Un delirante discorso sulle cure alternative per il cancro ha fatto di Mel Gibson l’idolo dei complottisti

13 Gennaio 2025

Nella puntata di giovedì 9 gennaio del podcast The Joe Rogan Experience l’ospite era Mel Gibson. Durante la discussione, l’attore ha raccontato di tre suoi amici affetti da tumori al 4 stadio che sono miracolosamente guariti grazie a ivermectina e fenbendazole. Gibson ha detto che questi suoi amici hanno combinato questa terapia farmacologica ad «altre cure» (cita espressamente solo il cloridato, che questi suoi amici avrebbero assunto «bevendolo») e adesso nei loro corpi non c’è più nessuna traccia di tumore. È bene precisare: al momento sono in corso degli studi sul possibile impiego antitumorale dell’ivermectina e del fenbendazolo, ma non c’è ancora nessuna prova che abbiano alcun effetto. Quello che è sicuro è che l’ivermectina è un farmaco antielmintico approvato dall’Organizzazione mondiale della sanità: «uccide o promuove l’espulsione di vermi parassiti intestinali». È un farmaco che viene usato per curare non solo gli esseri umani ma anche gli animali d’allevamento, cavalli e mucche in particolare. Anche il fenbendazolo è un farmaco antielmintico impiegato contro numerosi parassiti intestinali. Questi sono gli unici scopi per i quali l’utilità e l’efficacia di questi farmaci è scientificamente dimostrata.

Non che Rogan si sia mai preoccupato granché della scientificità dei consigli medici che dispensa ampiamente nel suo podcast. Durante la pandemia il suo studio è diventato uno dei quartier generali dei no vax americani, diffondendo e rilanciando moltissime teorie del complotto e bufale pseudoscientifiche (lui stesso, dopo aver contratto il Covid, aveva detto di essersi curato con ivermectina e un mix di altri farmaci). Un’abitudine che Rogan non ha perso e che, scopriamo adesso, condivide con Gibson. Non contenti della loro discettazione su ivermectina e fenbendazolo, i due passano poi a discutere le proprietà antitumorali del blu di metilene. Che non è neanche un farmaco ma un composto organico con vari scopi e usi, il principale dei quali è quello di tintura (blu, appunto) per l’industria tessile. In alcuni casi, è usato all’interno di più ampi trattamenti della metemoglobinemia, patologia nella quale l’emoglobina nel sangue non assolve pienamente al suo compito di “trasportatore” dell’ossigeno nel corpo.
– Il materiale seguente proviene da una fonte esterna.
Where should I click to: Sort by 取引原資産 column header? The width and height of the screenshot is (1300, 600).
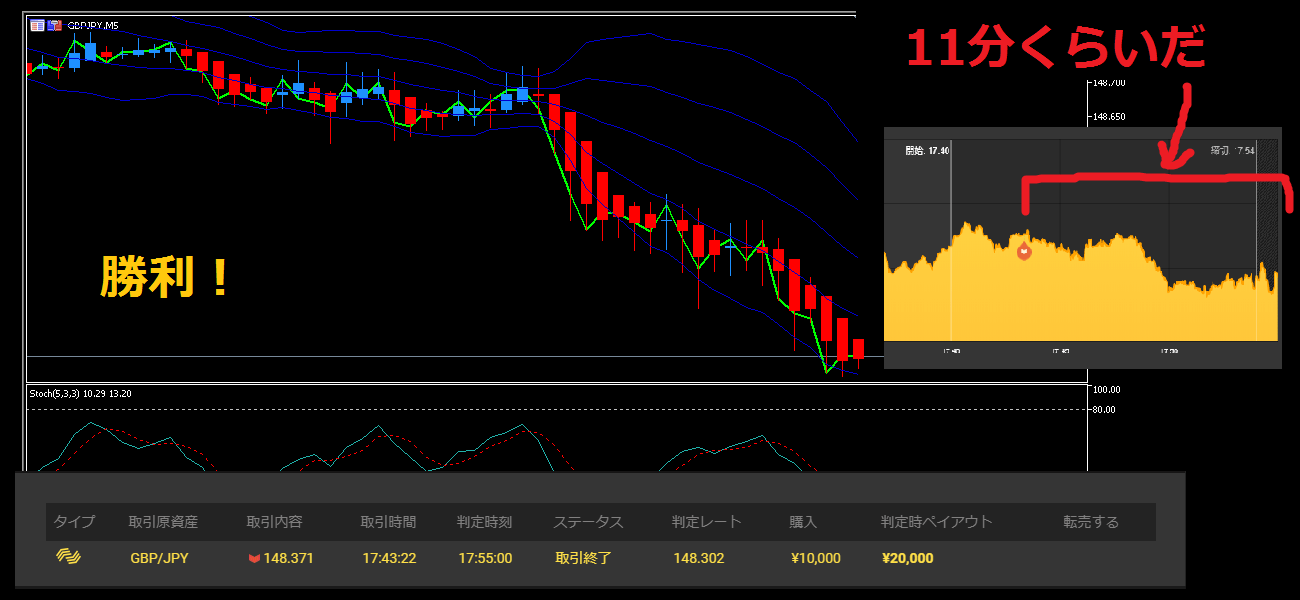163,522
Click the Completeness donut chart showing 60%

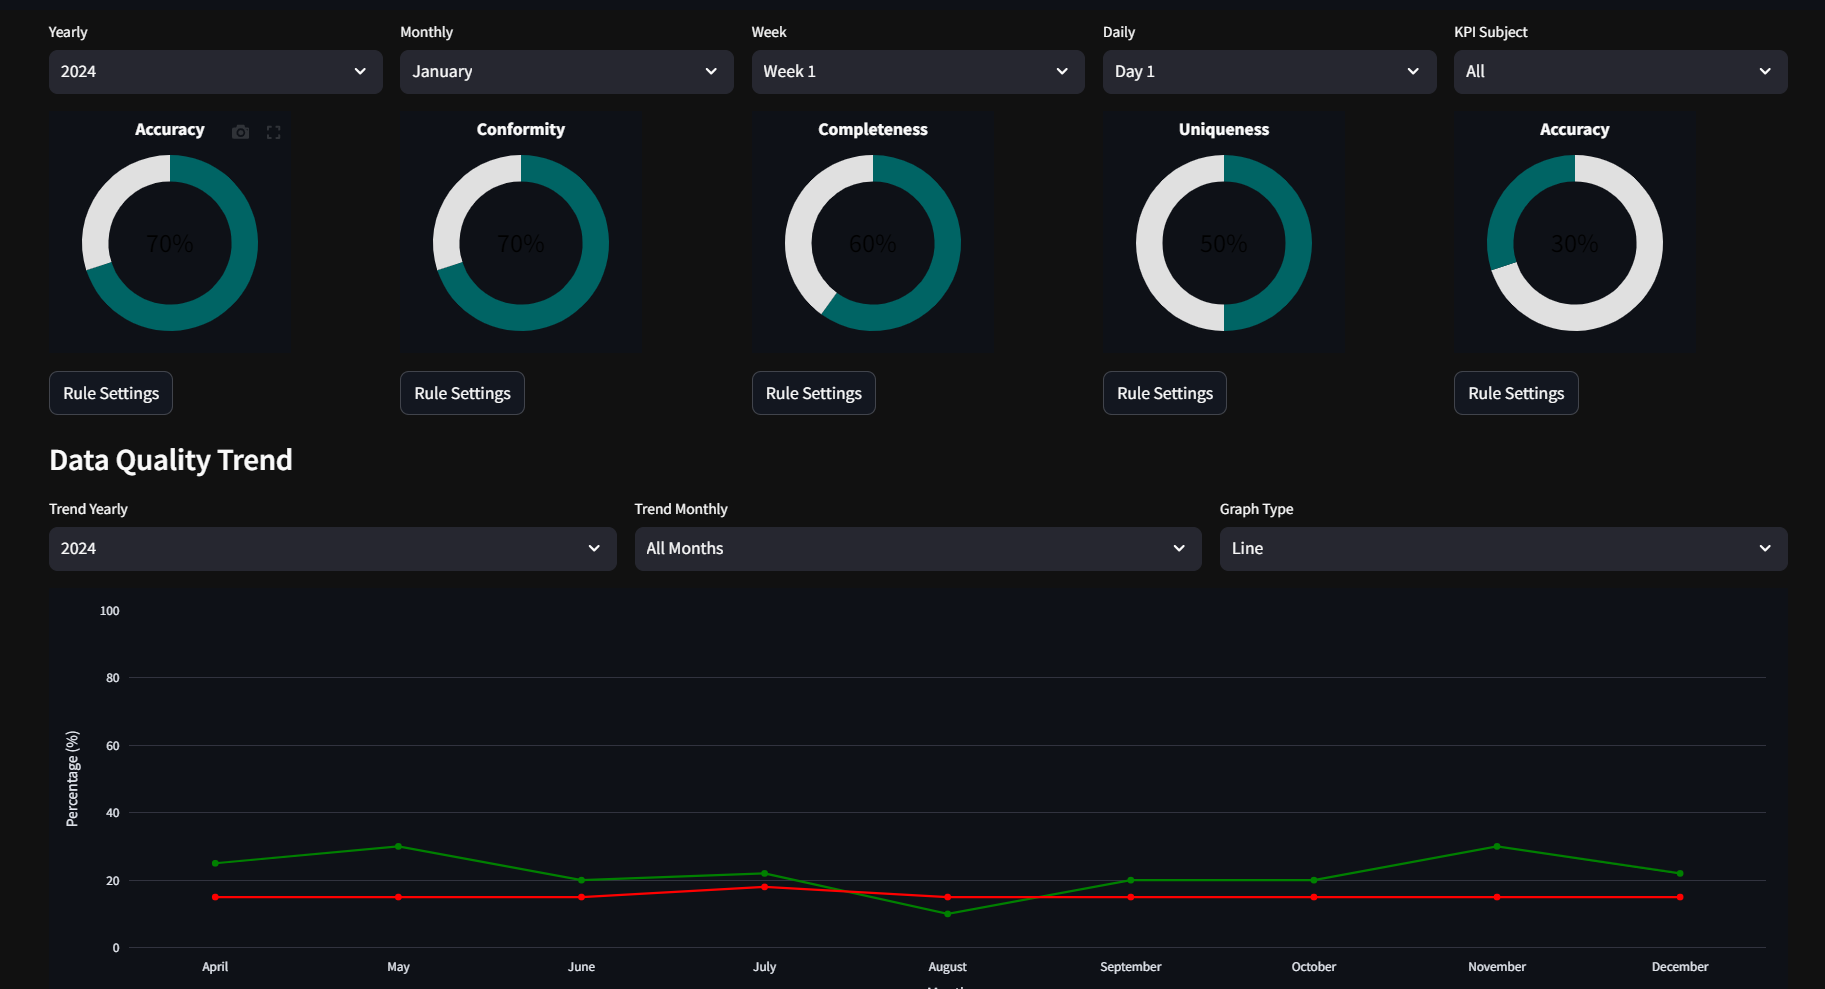[948, 243]
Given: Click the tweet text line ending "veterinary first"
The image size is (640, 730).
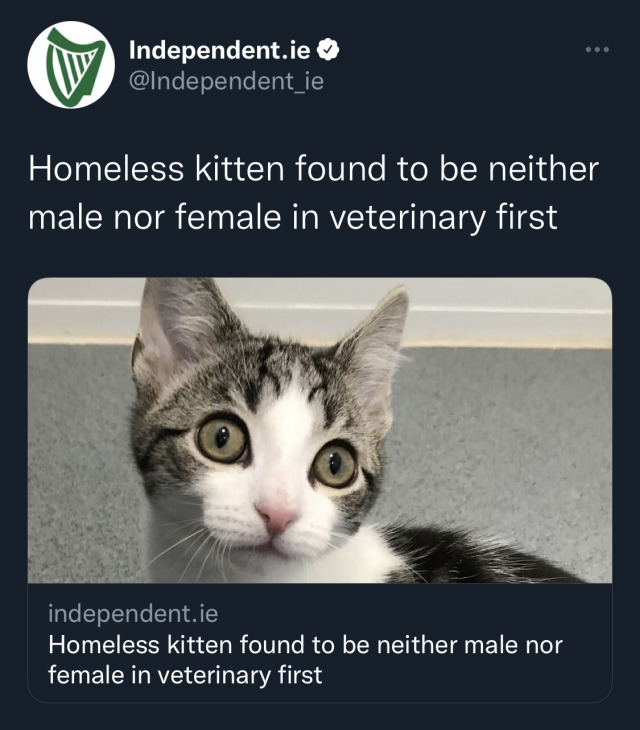Looking at the screenshot, I should [x=292, y=216].
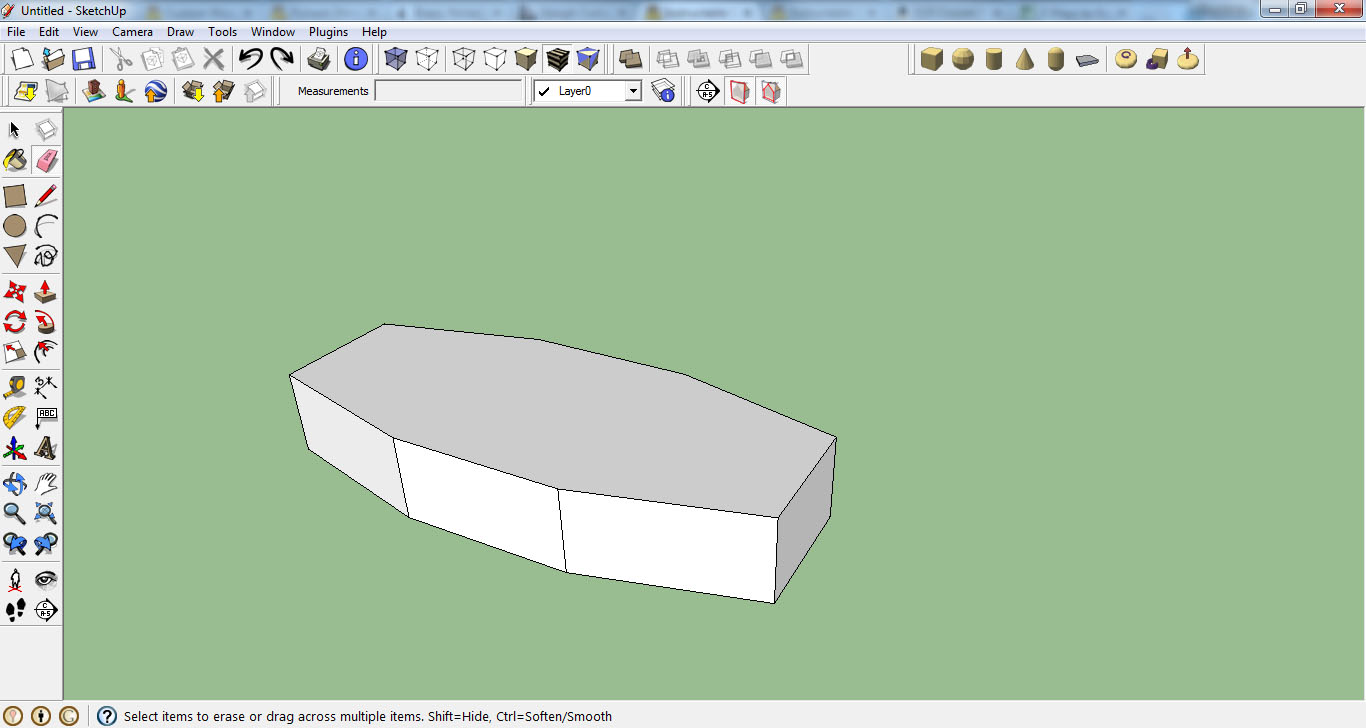Toggle display of section cuts

pyautogui.click(x=770, y=92)
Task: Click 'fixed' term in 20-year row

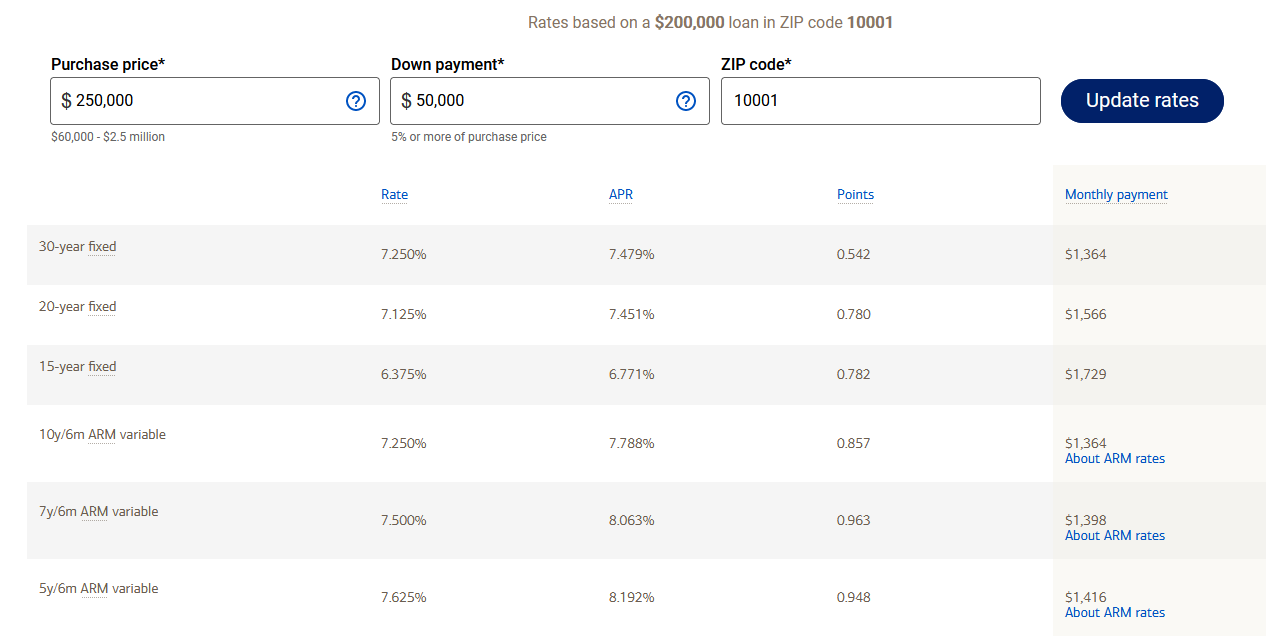Action: pos(102,307)
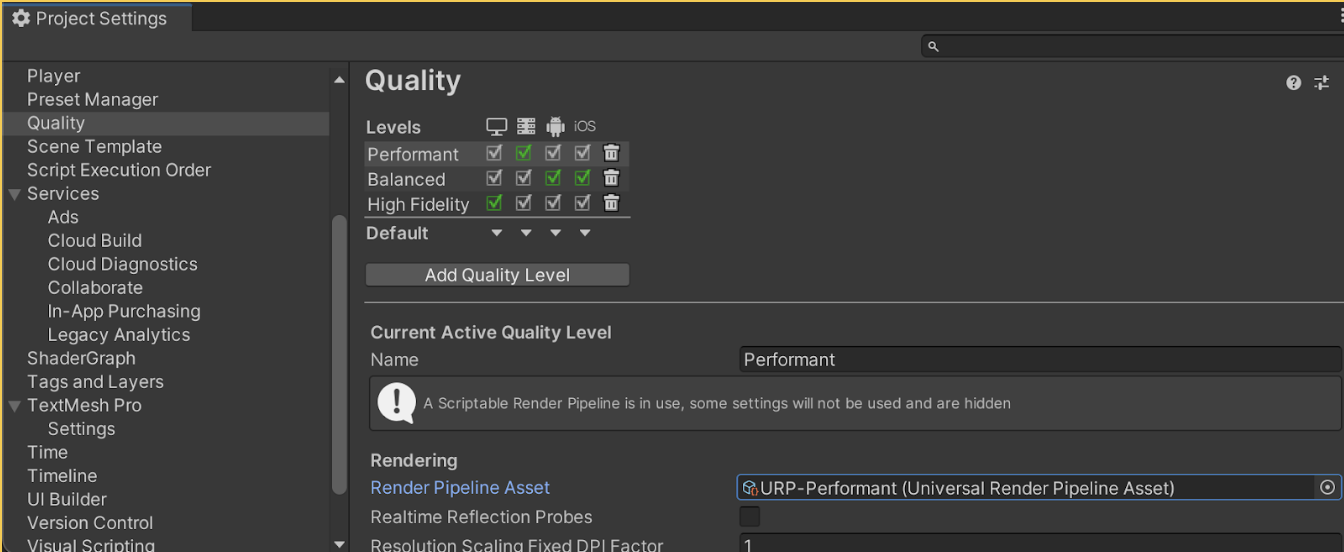
Task: Click the Add Quality Level button
Action: (x=497, y=275)
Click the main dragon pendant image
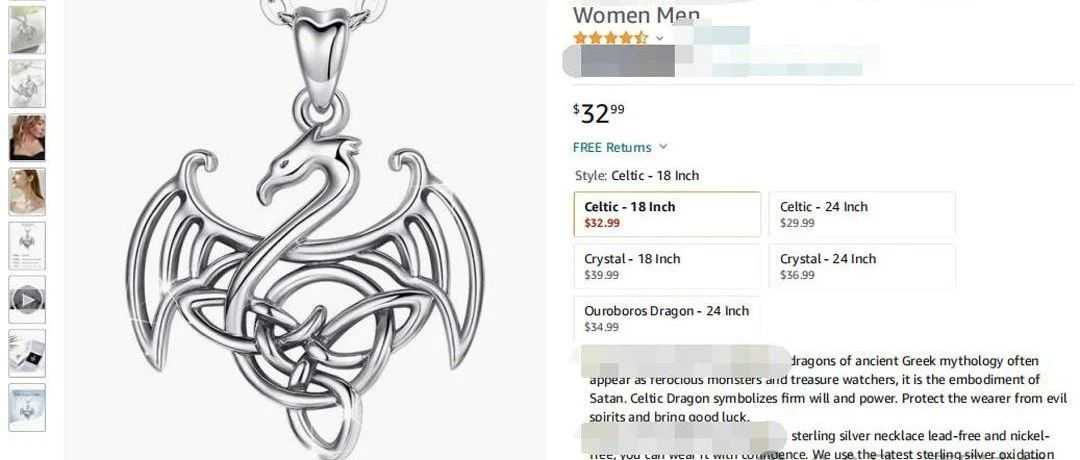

Ci sono ricerche in corso che stanno studiando l’utilità del blu di metilene come collutorio da somministrare ai pazienti affetti da tumore che sviluppano mucosite orale a causa della malattia. 

Forse, chissà, è a questi studi che fa riferimento Rogan quando dice che «è stata dimostrata» l’efficacia come farmaco antitumorale del blu di metilene. Non è vero, non è stata dimostrata, così come non è stato dimostrato il «profondo effetto sui mitocondri» che il metilene avrebbe secondo Rogan. Tutta la conversazione su questi temi tra Rogan e Gibson può essere riassunta in una frase pronunciata da quest’ultimo nel mezzo di una tirata in cui esponeva la sua convinzione che esiste un rimedio naturale per ogni malattia. «Ora, non posso dimostrarlo, ma io sono convinto che ci deve essere qualcosa che risolva questi problemi». Il punto sta in quel «non posso dimostrarlo»: finché l’efficacia di un farmaco o di una cura non può essere dimostrata, quel farmaco e quella cura, semplicemente, non esiste.